Portal Clipping Options

I am currently in the thinking stages of implementing a portal system. The main thing I’m undecided on is how to clip anything that is drawn through the portal. So far I’ve come to the conclusion that there are three possible ways of doing this:

  1. Write a CPU clipper. No gl related problems, but creates extra tris/polys and isn’t being done on the card. Probably the most time consuming option.

  2. Stencil buffer. Either mask the area to be drawn to, or mask the area that won’t be drawn to. Possibly fill rate intensive and if I were to implement stencil shadows may cause problems (although 1 bit for portal masking and the other 7 for shadows should be enough (?) ).

  3. glClipPlane. All taken care of by OpenGl, just define the clip planes as created by the eyepoint and the edges of the portal. Problem (on Nvidia cards at least) is that defining extra user clip planes (other than the 6 created by the view frustum) uses texture units as clipping is a fragment operation ( 2 clip planes per texture unit ? ).

All possible options. Personally I’m leaning towards the stencil option as I’d like to keep the textures units free so I don’t have worry about managing them doing things other than texturing (although it is essentially texturing). I understand that clip planes can be manually created by using the correct texture setup, but haven’t managed to find a decent summary on how this works. If someone could explain that would be great. (I know there is an Nvidia demo on this (cullfragment), but it uses vert progs and the code is a little sparse on comments both of which make it hard to understand exactly how it works.)

So, anyone out there who has done this sort of thing before what advice do you have. What worked for you and how would you do it if you had to write a similar thing now? What issues am I not considering? I know portal recursion could be a problem, but if I only draw the contents of one portal at a time it shouldn’t present too much of a sticking point, and also put some sort of cap on the recursion.

Probably best to set the scene a bit as well. The sort of portals I’m mainly going to be implementing include indoor/outdoor boundary portals, possibly room/room indoor portals (less vital perhaps), the occasional mirror portal and ‘magic doorway’ or warp portals. These will be human placed rather than algorithmically generated per quake/halflife etc, which as I understand, generated lots of portals based on level geometry and used them to calculate the PVS.

How about

  1. use the Z buffer

?

Here’s the algorithm for a portal renderer which will be very efficient for current hardware (which does accelerated Z occlusion). It’s pseudo-code, and it assumes walls are objects in the sector just like actors and decoration. Use your imagination :slight_smile:

renderSector( player->curSector, cameraFrustum );

void renderSector( Sector * s, Frustum f ) {
foreach o s->objectList {
if( intersects( o, f ) ) {
renderObject( o );
}
}
foreach p s->portalList {
Sector * s2 = p->otherSector( s );
Frustum f2 = intersect( boundingrect( p ), f );
if( !f2.isEmpty ) {
renderSector( s2, f2 );
}
}
}

If you want to do mirrors, you should set up the camera before recursing, as mirroring will probably be a property of your portal object.

Using the z-buffer approach will work in the majority of cases, but one situation I had envisage was a free floating warp portal on a landscape.

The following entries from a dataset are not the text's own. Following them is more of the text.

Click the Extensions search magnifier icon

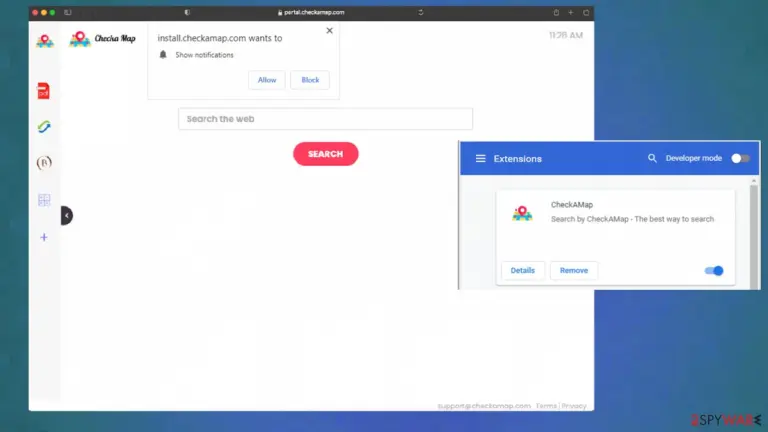[652, 158]
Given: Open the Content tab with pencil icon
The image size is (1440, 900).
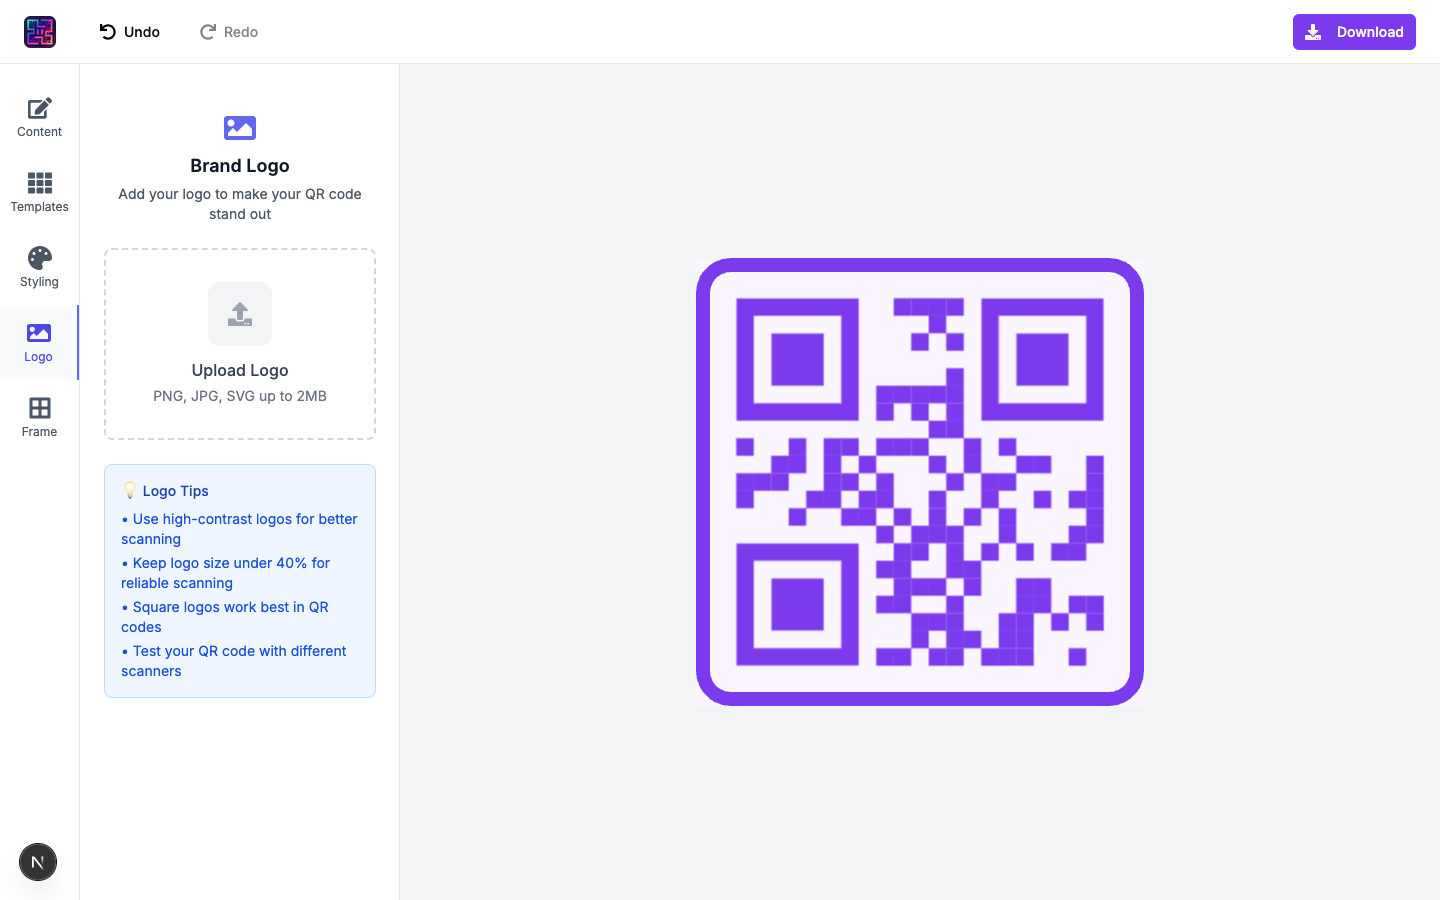Looking at the screenshot, I should 39,117.
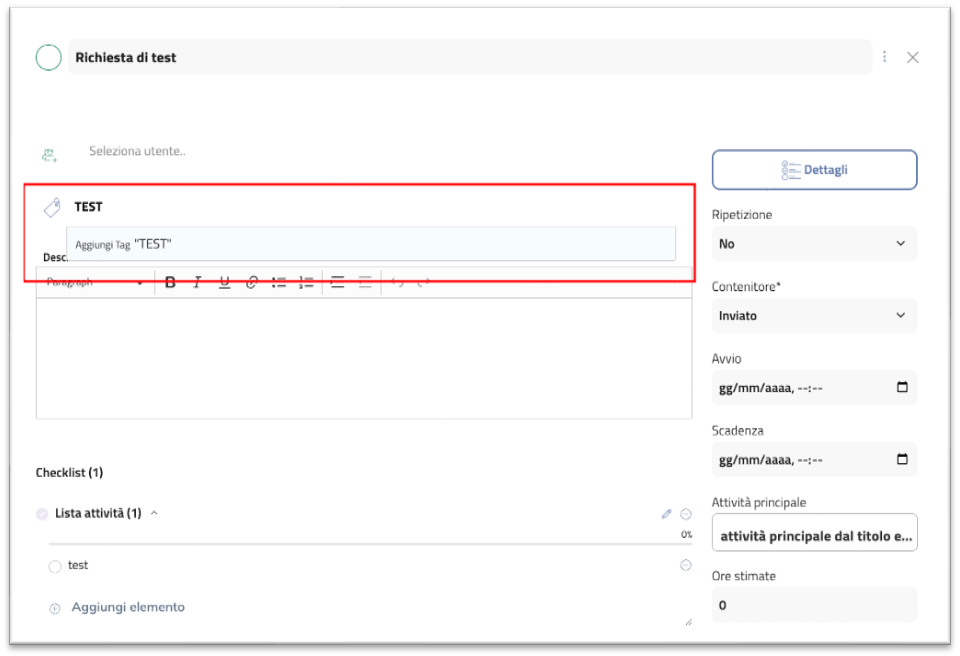960x656 pixels.
Task: Apply italic formatting in description toolbar
Action: point(197,283)
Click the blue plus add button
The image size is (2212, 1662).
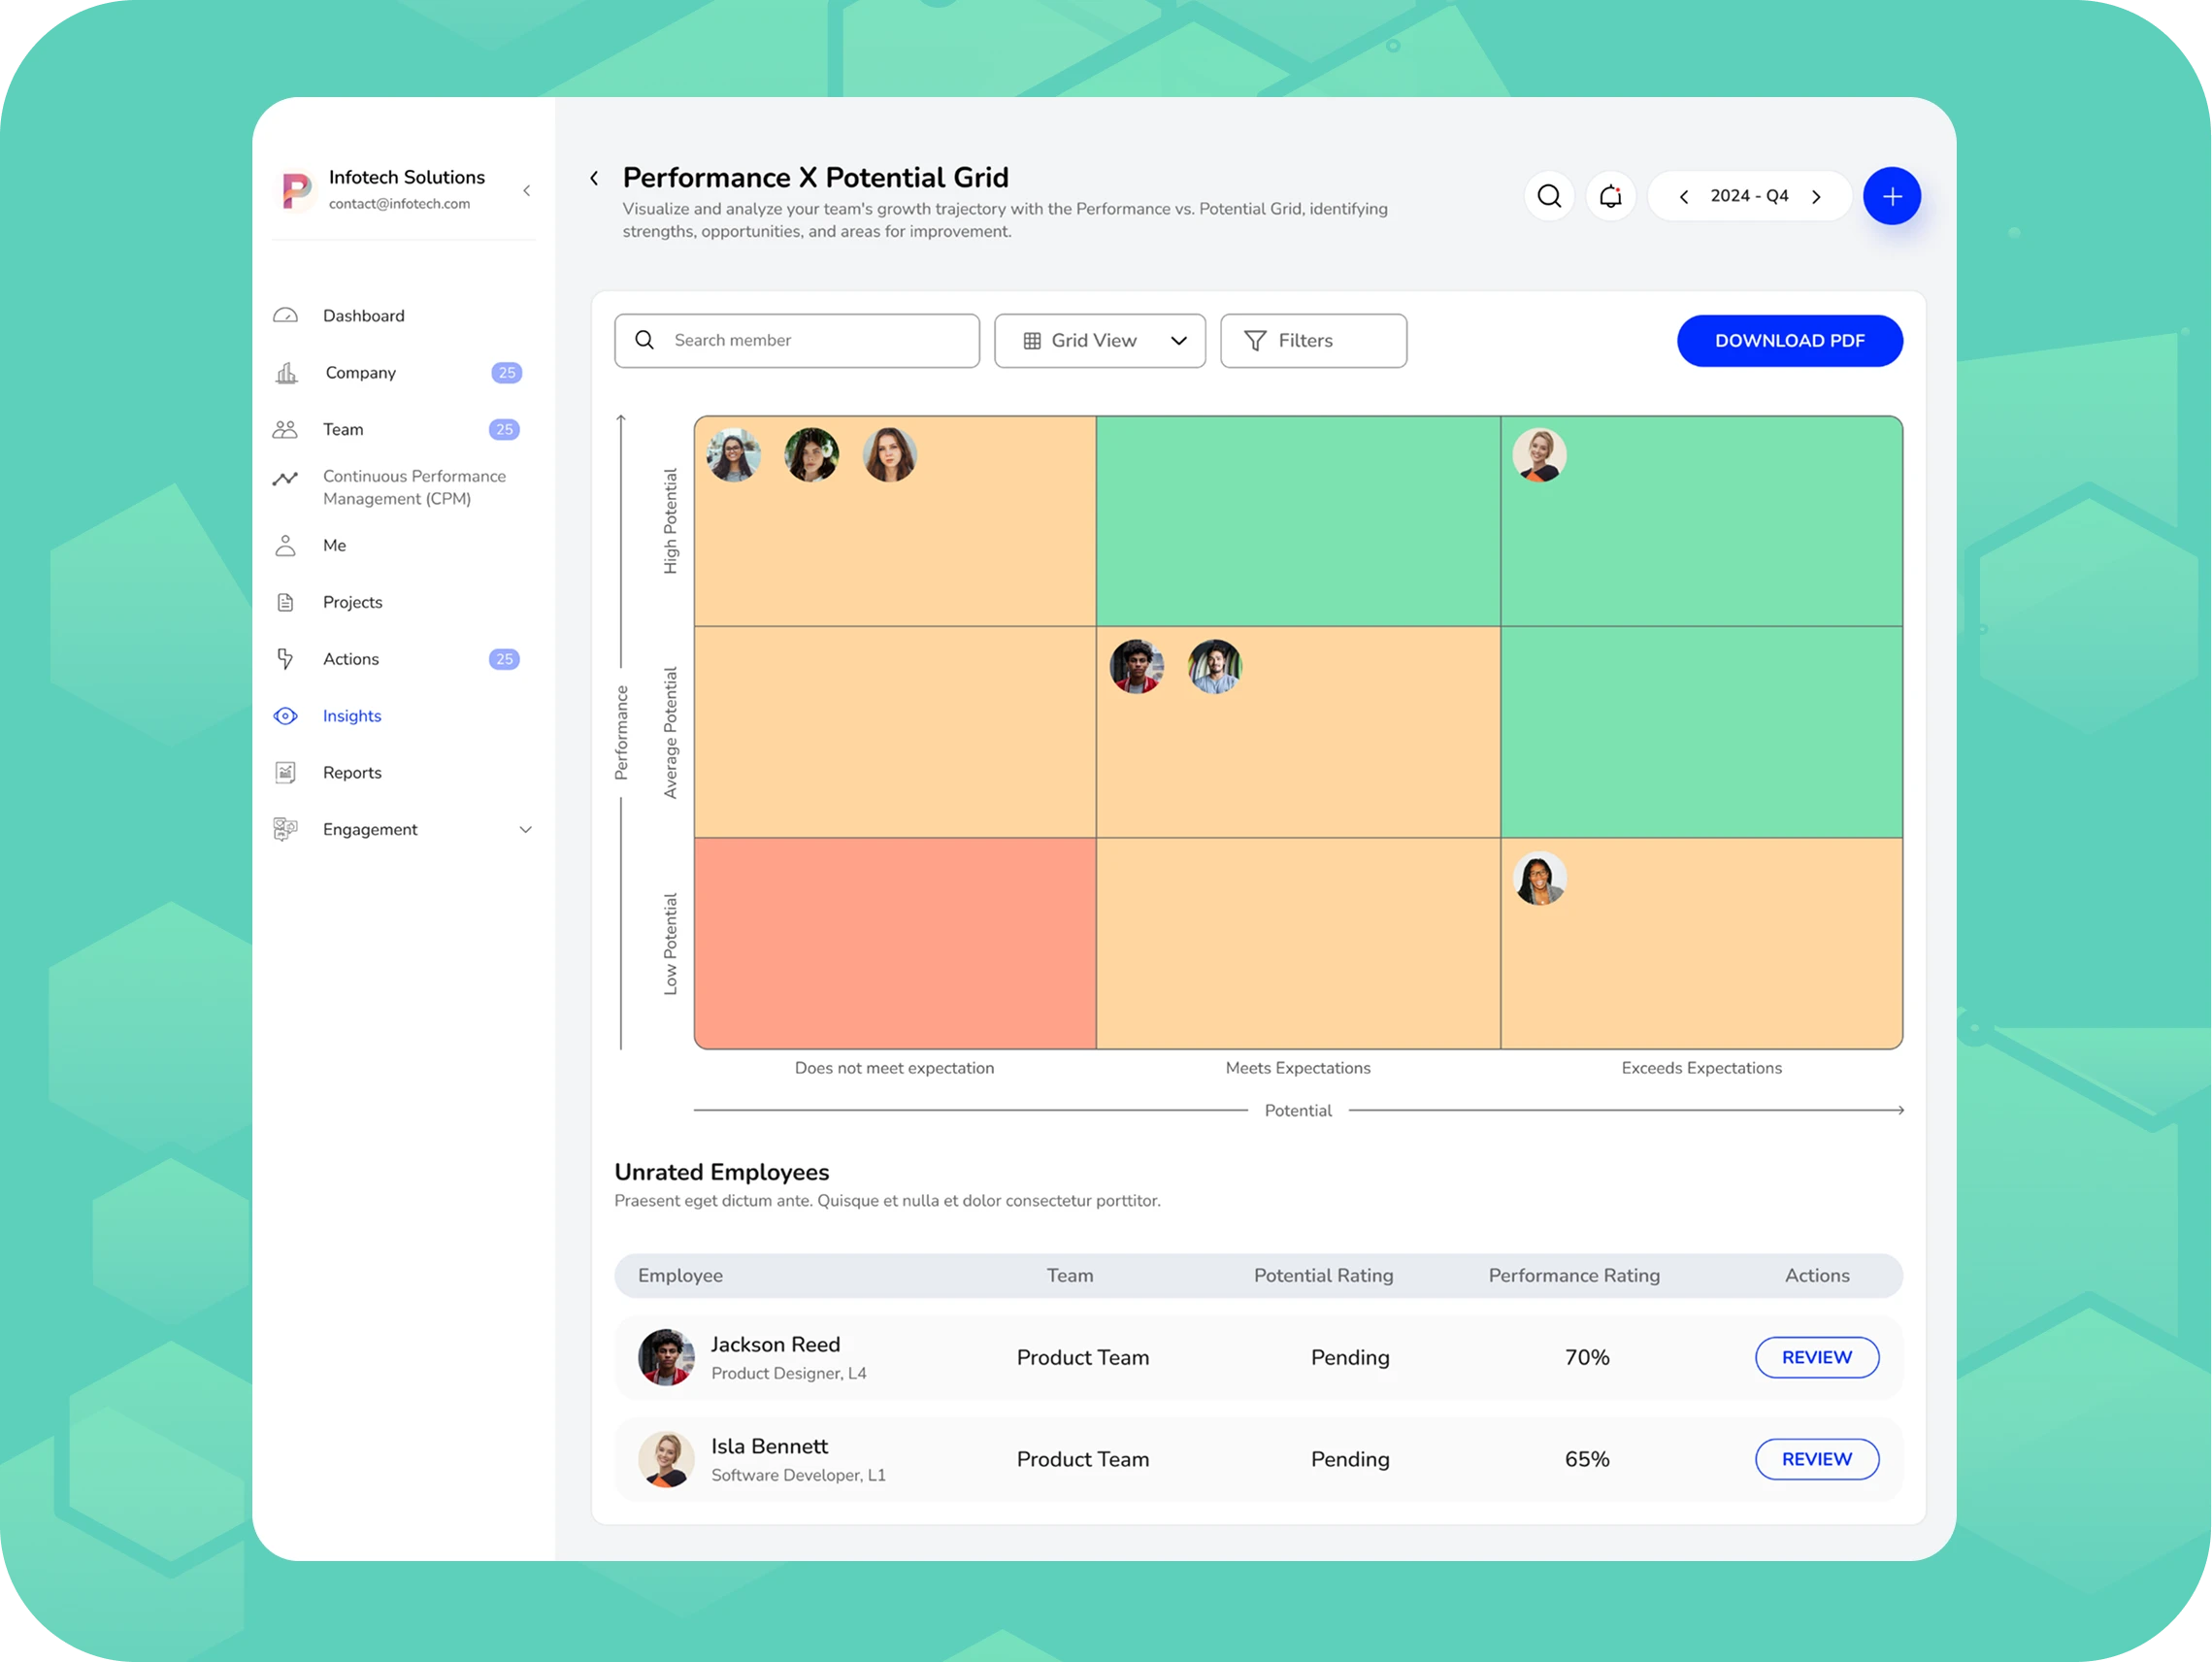coord(1891,196)
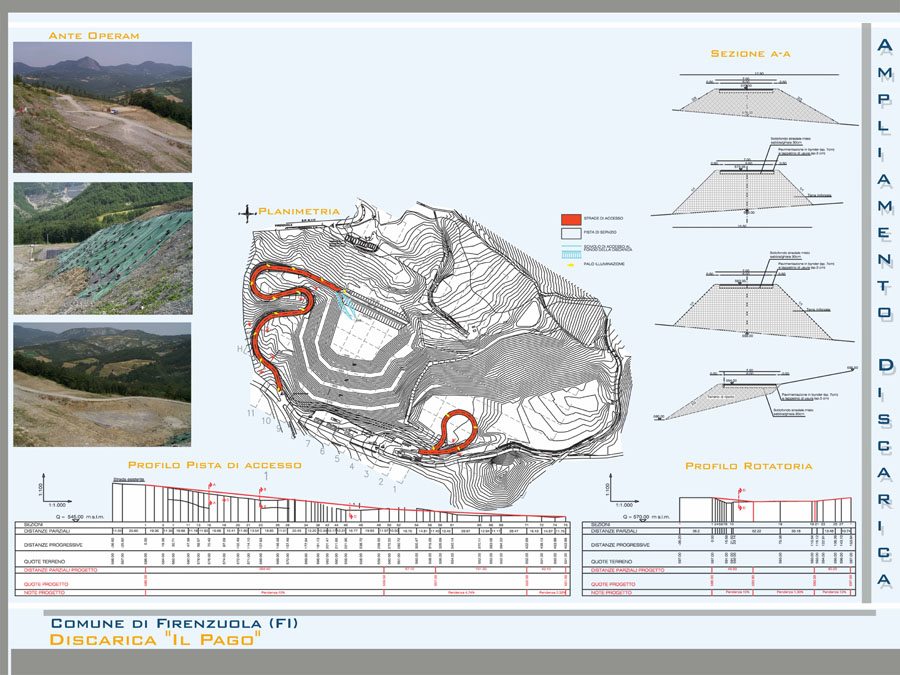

Drawing the landscape around and behind this portal will fill the z-buffer, however anything that is through the portal and closer than the landscape behind the portal will not be z culled to the boundaries of the portal. I think q3 had warp portals similar to this (although they weren’t on a landscape).

Agreed on the mirror portals, they should store a transform that is applied to the current view settings to produce a mirrored effect, e.g. just draw the current sector from a different position and orientation.